Khajrana Ganesh Temple is a Hindu temple complex, situated in Khajrana area of Indore in the Indian state of Madhya Pradesh, India. The main temple in the complex is dedicated to Lord Ganesha. It was built by Maharani Ahilyabai Holkar of the Holkar Dynasty.

==History==
This temple was built in 1735 by Maharani Ahilyabai Holkar of the Holkar dynasty, who retrieved the idol of god Ganesha from a well where it had once been hidden to keep it safe during the reign of the Mughal emperor Aurangzeb. The devotees circle around the temple and tie a thread to pray to Lord Ganesha for the successful completion of their work. It is said that the ancient idol in the temple was seen in a dream of a local priest, Pandit Mangal Bhatt.
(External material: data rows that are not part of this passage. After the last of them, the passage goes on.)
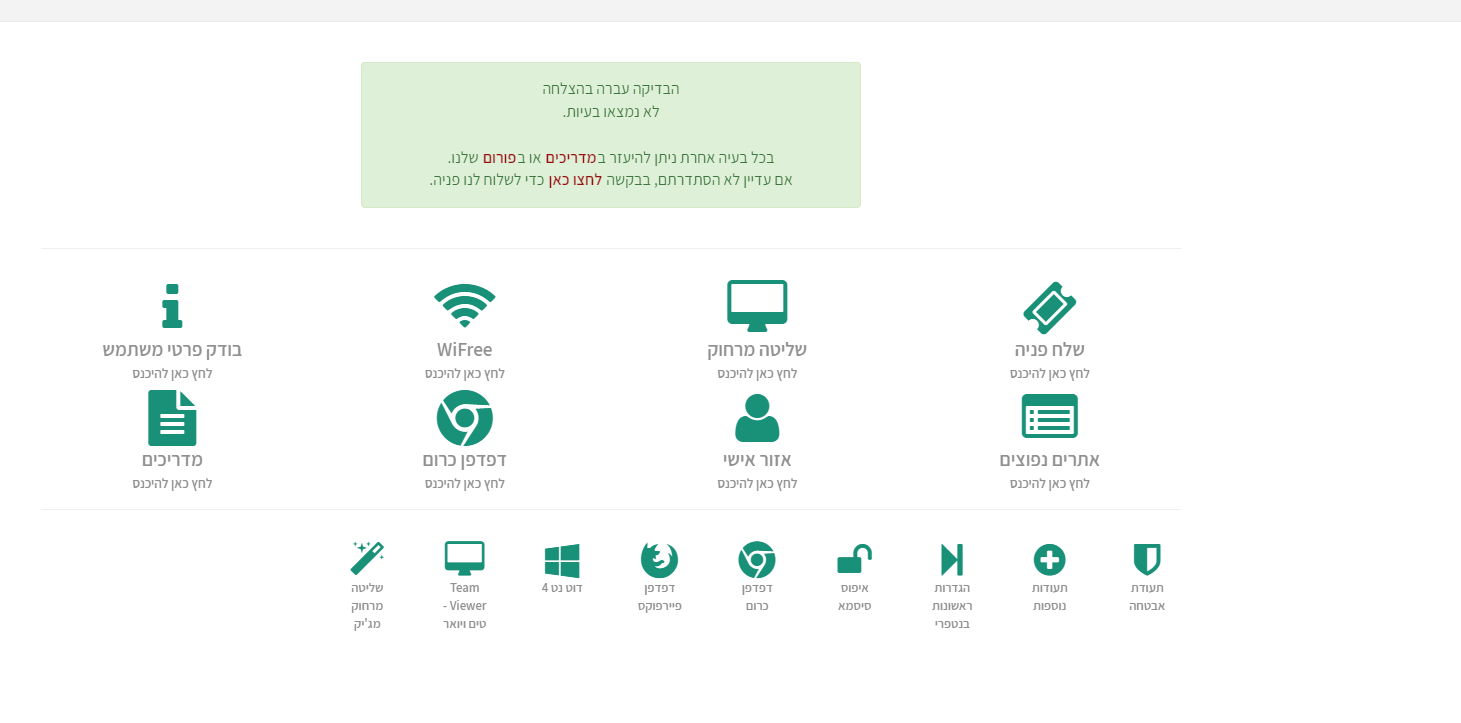This screenshot has height=723, width=1461.
Task: Open the אתרים נפוצים list icon
Action: coord(1049,416)
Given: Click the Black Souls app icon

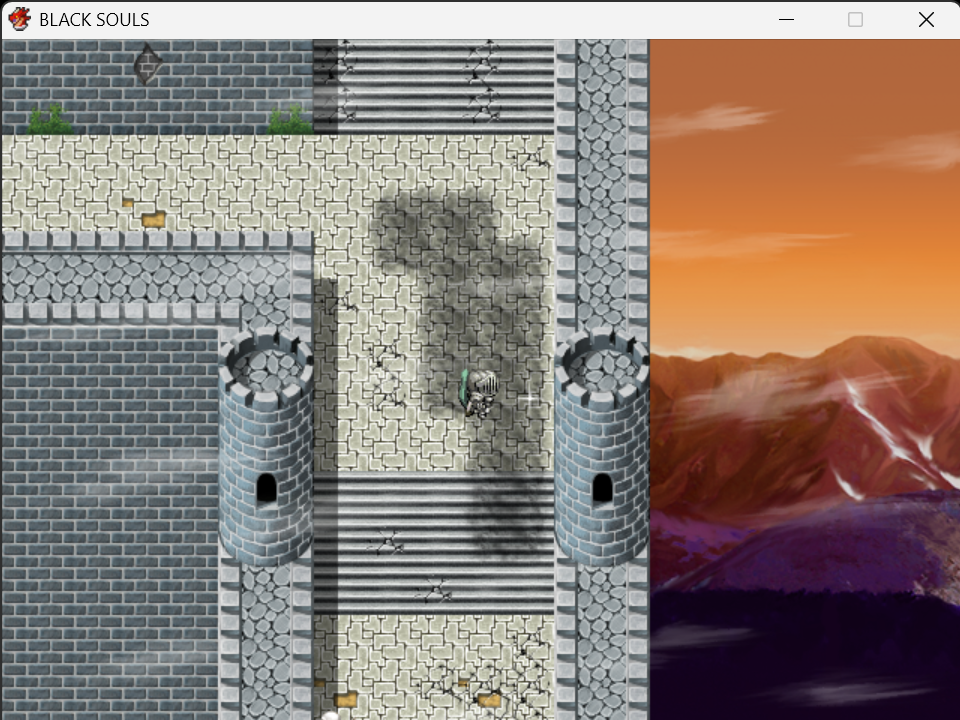Looking at the screenshot, I should (x=20, y=19).
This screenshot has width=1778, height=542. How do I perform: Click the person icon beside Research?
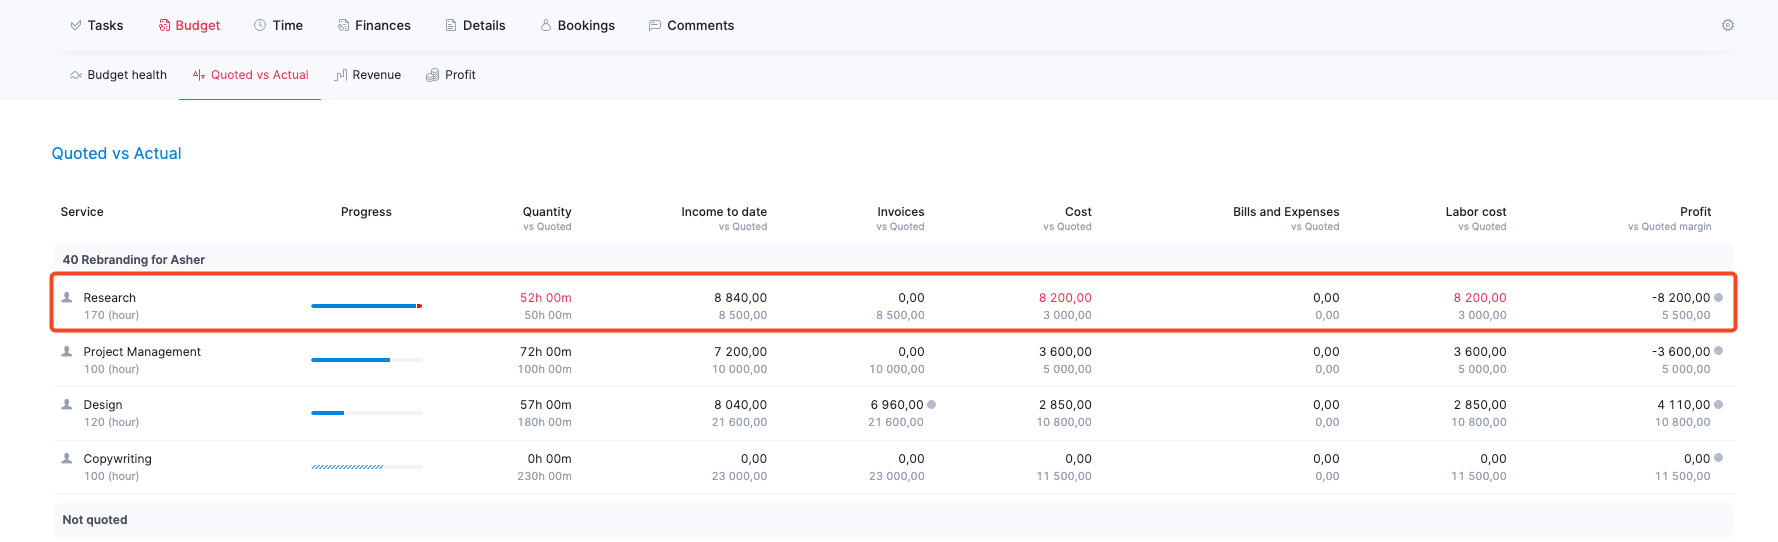coord(67,297)
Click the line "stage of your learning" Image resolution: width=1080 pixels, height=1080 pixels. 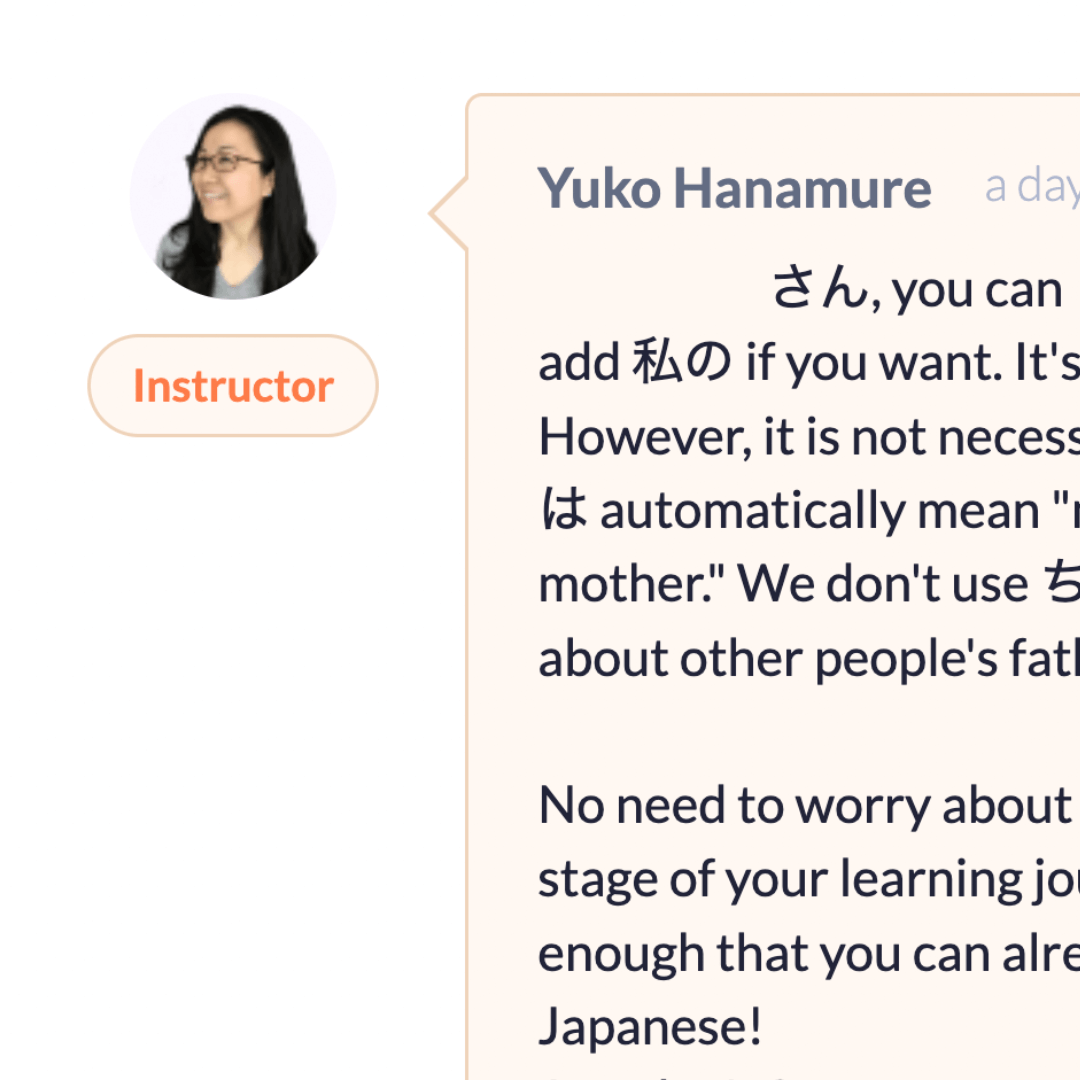pos(809,880)
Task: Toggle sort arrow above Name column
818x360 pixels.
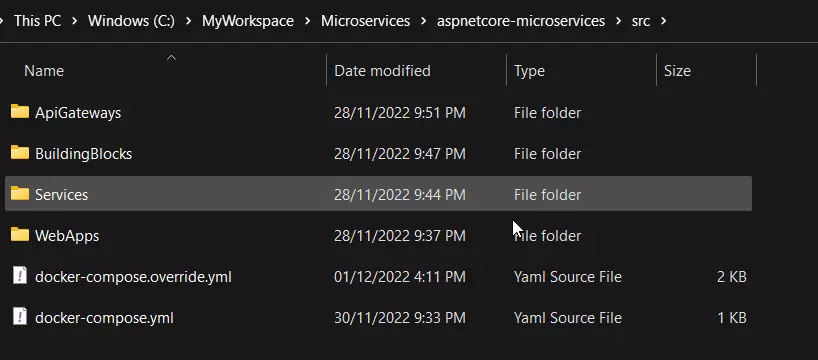Action: tap(171, 57)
The temple is still managed by the Bhatt family.

==Development==
From a small hut to a huge structure, the temple has developed a lot over the years. The temple regularly receives money, gold, diamonds and other precious jewels in the form of donations. The gate, the outer and upper walls of the Garbhagriha are made of Silver and different moods and festivals are depicted on it. The eyes of the deity are made of diamonds which were donated by a businessman of Indore.

Currently it is under the control of DM of Indore, and priests are on monthly salaries. The area around the temple has also been developed for easy access.